Он поддел Кармелу за подбородок и провел по припухших влажным губам.
- Есть куда более приятное занятие. Так что, сладкая, не думай обо всяких глупостях. Или тебя терзают муки совести?
Муки совести, связанные с герцогиней Гандии, Литу не терзали. Она про себя уже решила, что резкая и сильная привязанность к ней Хуана - знак свыше, что она создана для него. Мария Энрикес - всего лишь жена, потому что так решили король Фердинад и Родриго Борджиа. Она выбранная. А Кармела - нареченная.
Она жадно впитывала мгновения близости, всегда желанные, по которым томилась все дневное время, которые потом вспоминала, и от воспоминаний вспыхивала нетерпением. Это было внове, и это тоже было знаком.
Родриго Энрикес не вызывал в ней ничего подобного.
Если бы она была опытнее, более наблюдательной или хотя бы могла поговорить с кем-нибудь более знающим, то, возможно, усомнилась бы в своих выводах. Сильное желание, неведомое раньше, казавшееся почти неприличным, проистекало, конечно, не только потому, что она была влюблена и уже привязывалась. Но и оттого, что была молодой, полной жизни женщиной, которая целый день проводила в праздности, когда нечем было себя занять, кроме вкусной еды и хорошего вина, и при этом не было никаких забот. Неуемная жажда жизни больше ни в чем не могла излиться, и охотно принимала вид потока сластолюбия, которым наверняка не могла бы похвастаться ни одна, самая темпераментная женщина в Градаре, у которой были обязанности кроме того, чтобы ждать вечера.
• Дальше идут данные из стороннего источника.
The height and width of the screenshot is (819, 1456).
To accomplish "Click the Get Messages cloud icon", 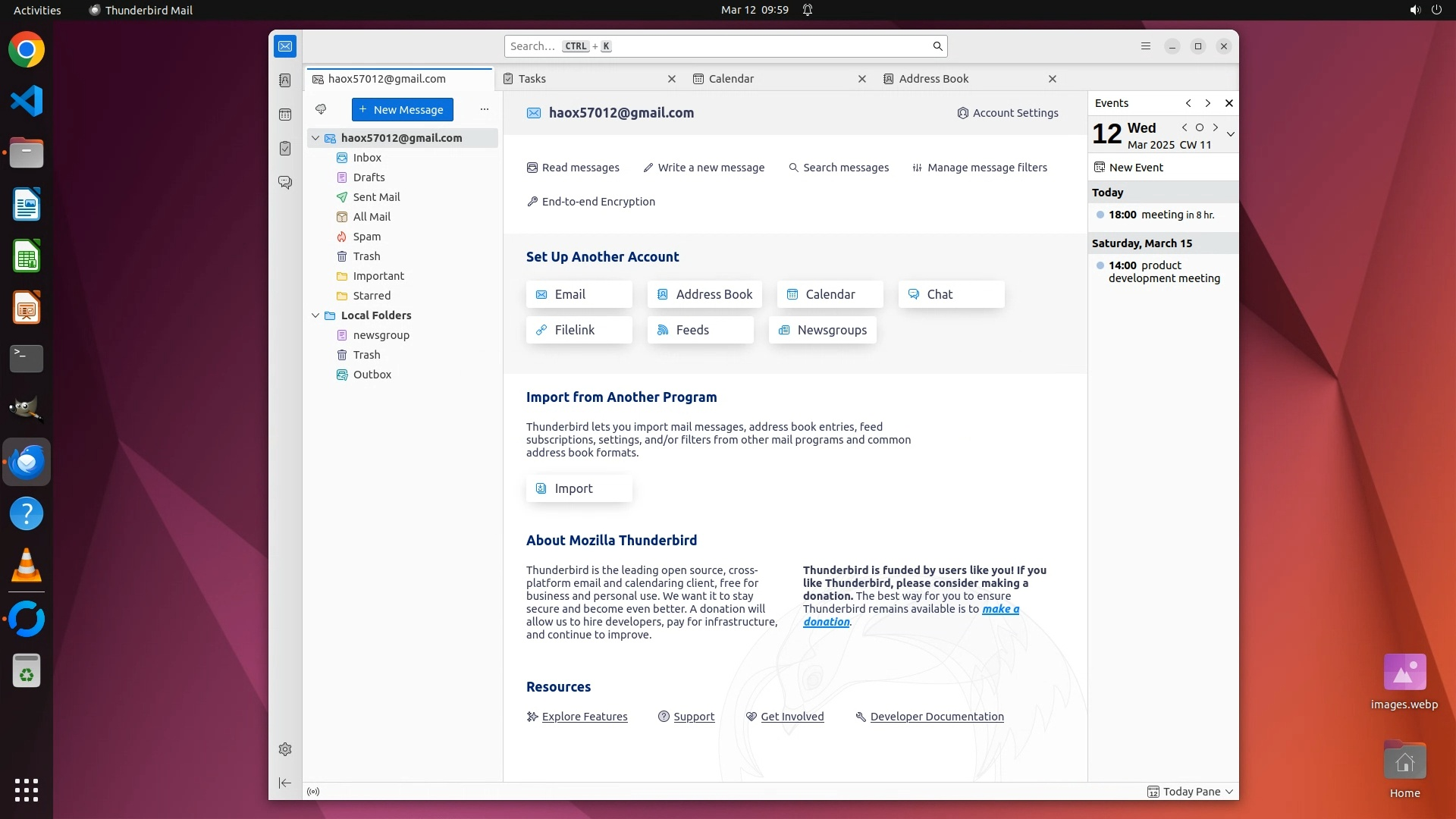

- Меня терзают совсем другие муки.
Лита поднялась, села на колени и обняла себя руками. Скользнувшая по губам улыбка, взгляд и легкая, как от озноба, пробегающая по телу дрожь говорили о том, что, ублажая любовника, Лита сильно распалилась.
- Мне также говорят, что мой муж ходит мрачным. Можно сделать так, чтобы он это делал подальше отсюда?
Хуан скривился, словно откусил от недозрелого яблока. Муж Кармелы проявил благоразумие и не мешался под ногами, а то, что радоваться ему особо не с чего - так кого это волнует? И все-таки в словах Литы был резон. Чем постоянно встречать Родриго Энрикеса, ловить его ищущий взгляд, в котором было больше жадности и желания урвать, чем истинного огорчения, лучше уж отправить его с глаз долой. Не будучи подобно Давиду ослепленным страстью, Хуан не желал рогоносцу судьбы Урии, к тому же замужняя Лита его устраивала ничуть не меньше, чем Лита-вдова.
Жаль, что от герцога Пезаро нельзя отделаться так же легко. Хотя все равно это бы не решило проблемы, скорее, наоборот - непонятно, кем стал бы следующий супруг, зная их отца, можно догадаться, что он не позволит дочери быть долго безутешной.
Джованни скрипнул зубами и снова обратил внимание на любовницу.
- Если тебе это так мешает, можно и услать, - зевнул он. Расслабленный после искусных ласк, он в общем-то не видел ничего страшного, чтобы исполнить женский каприз. - Почему бы не отправить его посланником ко двору? - и ухмыльнулся. - Ему это должно понравиться.
Попытка любовницы прикрыться развеселила.
- А ты, вижу, все-таки решила поиграть роль скромницы. Посмотрим, насколько это так и есть.
Он развел сомкнутые бедра Кармелы, удовлетворенно убедился, ощутив влажное нетерпение, но на том и остановился. Ему уже было хорошо, а Лита... она позже свое получит. ЕЙ придется быть очень убедительной в просьбах за своего мужа. И Хуан уже знал, что именно он от нее потребует.
- Роль скромницы не очень трудна, если недавно ты ею и была, - напомнила сквозь смех Лита.
Она сделала вид, что потупила взгляд и смущена, но ненадолго. Движение, которым любовник "проверил", насколько она возбуждена, сорвал звонкий смех Литы на легкую хрипотцу. Она сжала его руку бедрами.
Ее руки, обхватывающие плечи, разжались. Лита провела ими по своей груди и лукаво посмотрела на Хуана.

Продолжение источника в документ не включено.